------ Information

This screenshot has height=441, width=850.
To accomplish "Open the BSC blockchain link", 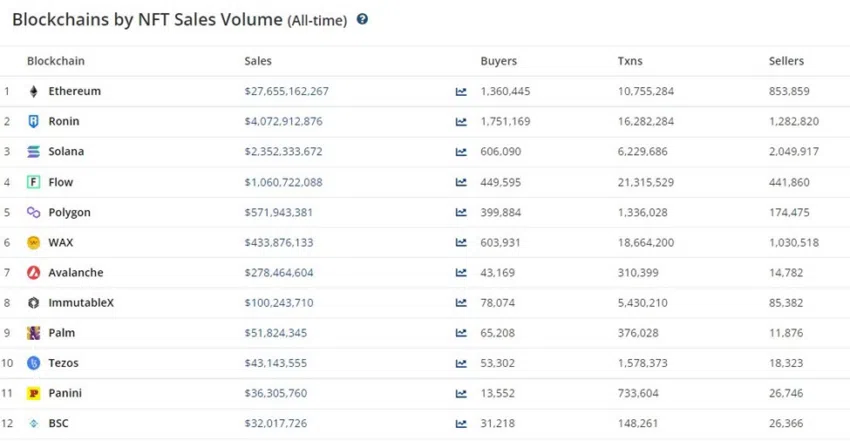I will coord(59,423).
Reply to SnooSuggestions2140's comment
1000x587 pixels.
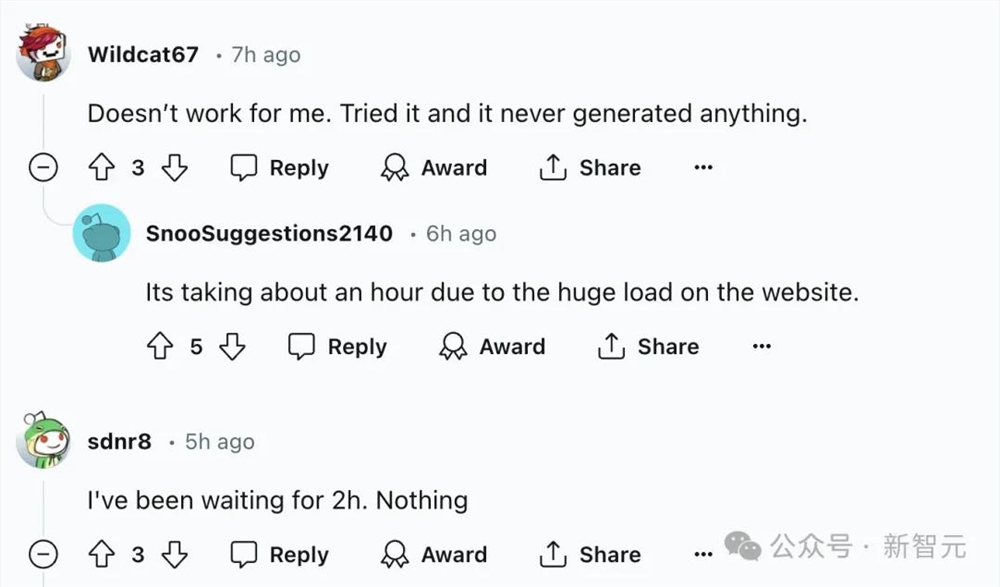point(338,347)
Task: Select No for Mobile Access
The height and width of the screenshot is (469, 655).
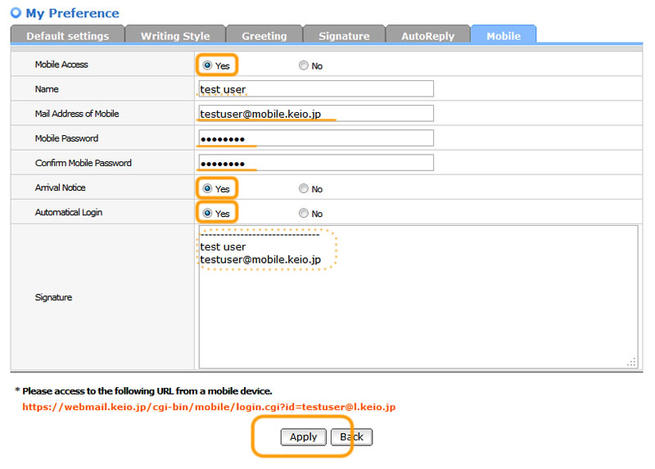Action: [304, 65]
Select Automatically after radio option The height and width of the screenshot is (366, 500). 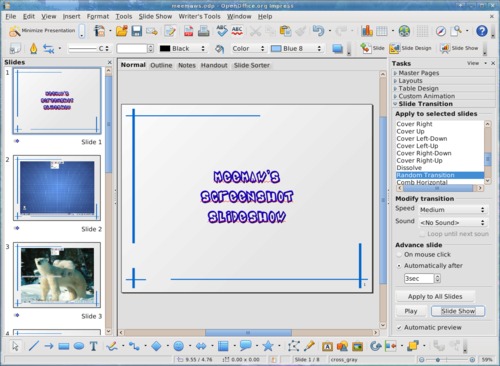coord(399,266)
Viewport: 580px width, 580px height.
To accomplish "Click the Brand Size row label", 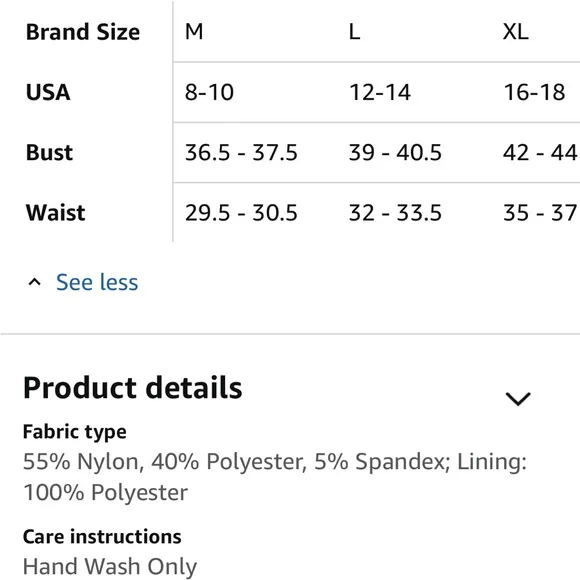I will click(83, 32).
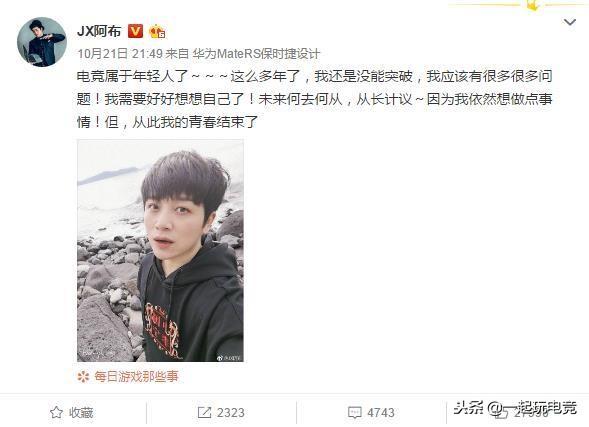Click the like thumbs-up icon
This screenshot has height=427, width=589.
click(x=503, y=413)
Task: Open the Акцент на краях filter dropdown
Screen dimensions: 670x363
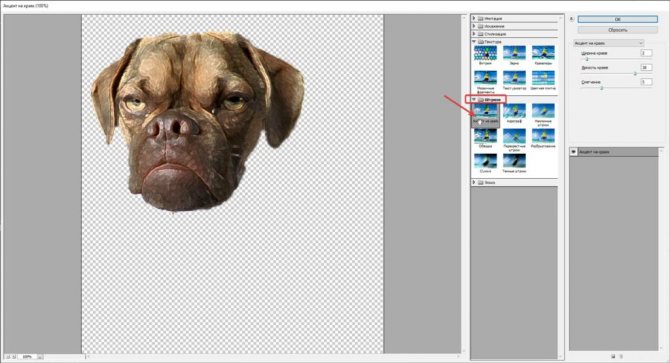Action: pos(608,43)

------------

### To do
The required response consists solely of the lines from the line containing "Task: Open the" through the end of the listing, both ends included, copied exactly without pictures.

### Answer for the task
Task: Open the Акцент на краях filter dropdown
Screen dimensions: 670x363
Action: pos(608,43)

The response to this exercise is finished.